I’m a member of a Yahoo group that discusses digital management and lifestyle tools, including paperless management approaches. Lately there has been a lot of discussion about voice-activated home assistants such as the Amazon Echo (powered by Alexa) and Google Home (powered by Google Assistant). Both of these have a lot of fans. And while I understand the appeal to other people, I realized that for me, right now, a device like this would just be clutter.
The following are some of things the devices can do, and why they don’t have me running to buy one.
Control “smart home” devices
Imagine walking into your home in the evening with your arms overflowing with groceries. To turn the lights on you’d need to put the bags down, pull out your phone, unlock it, open the app, find the control for the lights you want and then tap the icon. With Alexa you simply speak the words “Alexa, turn on the kitchen lights.” Presto! the lights come on.
But I don’t have any such smart devices. I turn on my lights with a light switch. I adjust my thermostat manually. I use a key to unlock my front door. All of these work fine for me. If I had a larger home, if my life involved more travel, or if I had certain physical limitations I might want some smart home devices, but right now there’s no problem they would be solving.
Play music, podcasts, or audio books
Unlike a lot of people, I only listen to music or podcasts in the car. When I’m home, I almost always prefer silence. And as much as I like to read, I never developed an interest in audio books.

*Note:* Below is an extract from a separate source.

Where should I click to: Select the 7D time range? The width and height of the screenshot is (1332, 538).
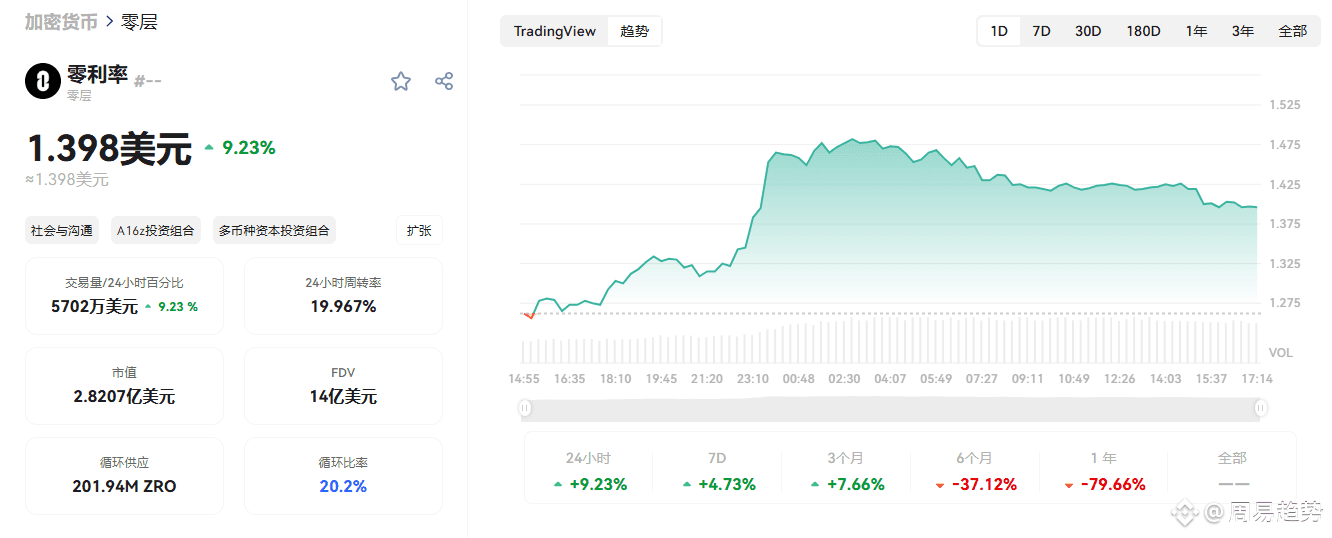coord(1041,31)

If I did want to listen to music or podcasts, the smartphone in my pocket could take of that just fine. I wouldn’t need another device.
Respond to voice commands to provide information
You can ask these devices to tell you the temperature or how long a commute you’re facing. You can ask it to pull up information from Wikipedia. You can ask a variety of straightforward questions and get answers. And some people find this really useful.

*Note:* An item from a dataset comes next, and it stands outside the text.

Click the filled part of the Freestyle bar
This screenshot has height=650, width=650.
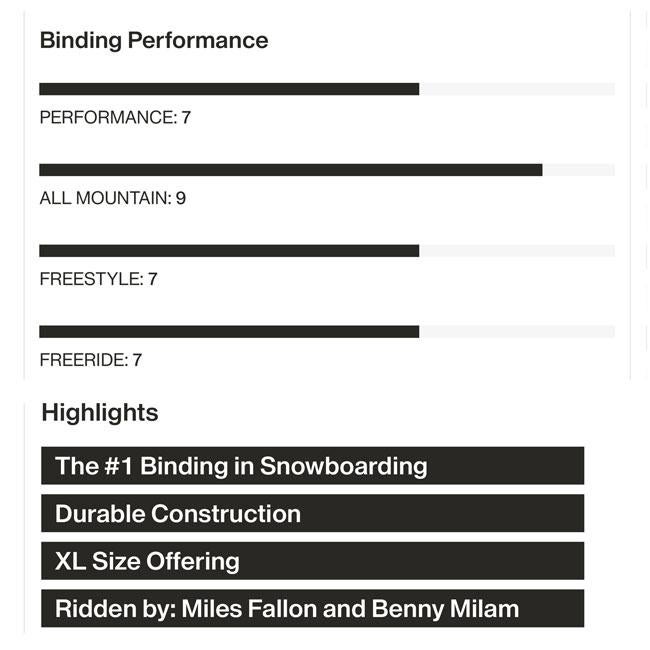(x=228, y=251)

Me? I generally prefer written or visual information. When I’m checking my commute before leaving home, I like looking at the map from my local traffic agency that shows me where any slowdowns or accidents are located. If I want information from Wikipedia, I want to read it, not have paragraphs of information spoken to me.

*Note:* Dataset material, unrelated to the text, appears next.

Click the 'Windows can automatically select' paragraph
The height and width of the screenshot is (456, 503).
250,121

I’d be fine with voice responses to simple questions such as “What’s the score in the Giants game?” or “What is 20 cm in inches?” but I don’t often feel the need to ask this kind of question. And I could just pull out my iPhone and ask Siri the question if I didn’t want to type it into a search engine. (After many years with iPhones, I just tried asking Siri some questions for the first time, so you can see how much I care about this functionality.)
Add items to your calendar or lists
The Amazon Echo works with various calendars, but not the one I use — and Google Home requires using Google’s calendar, which I don’t. So that’s not a feature I could use.
The Echo lets you add things to a shopping or to-do list, which then show up in the Alexa app on your smartphone. (Google Home has something similar.) This feature appeals to me more than any other, but I don’t really have a problem with how I handle these lists today, without an extra device.
I’ve seen people mention how cool it is to be shopping and see something pop up on their shopping list that another family member has added. But my only other household members are my cats, and I don’t they’ll be adding items to my shopping list.
Generally make life easier or more fun
I’ve seen numerous rave reviews like these:
- Alexa is a Revolution for my Disabled Family Member
- Great for Parkinson’s patient
- A life changing device for a boy who is blind
- Great companion for elderly and handicapped living independently
And other people just enjoy the features that aren’t all that useful or interesting to me. These devices make other people’s lives easier and more productive, and I think that’s great.
This goes to show that one person’s clutter can be another person’s invaluable item. We all have different needs and preferences and will make different purchasing choices.